▶ [What is expected]: The entries below must be restated word for word.

------ Available data

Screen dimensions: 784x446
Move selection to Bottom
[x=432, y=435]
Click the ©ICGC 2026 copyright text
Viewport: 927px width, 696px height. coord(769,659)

------------

▶ [Finished task]:
Screen dimensions: 784x446
Move selection to Bottom
[x=432, y=435]
Click the ©ICGC 2026 copyright text
Viewport: 927px width, 696px height. coord(769,659)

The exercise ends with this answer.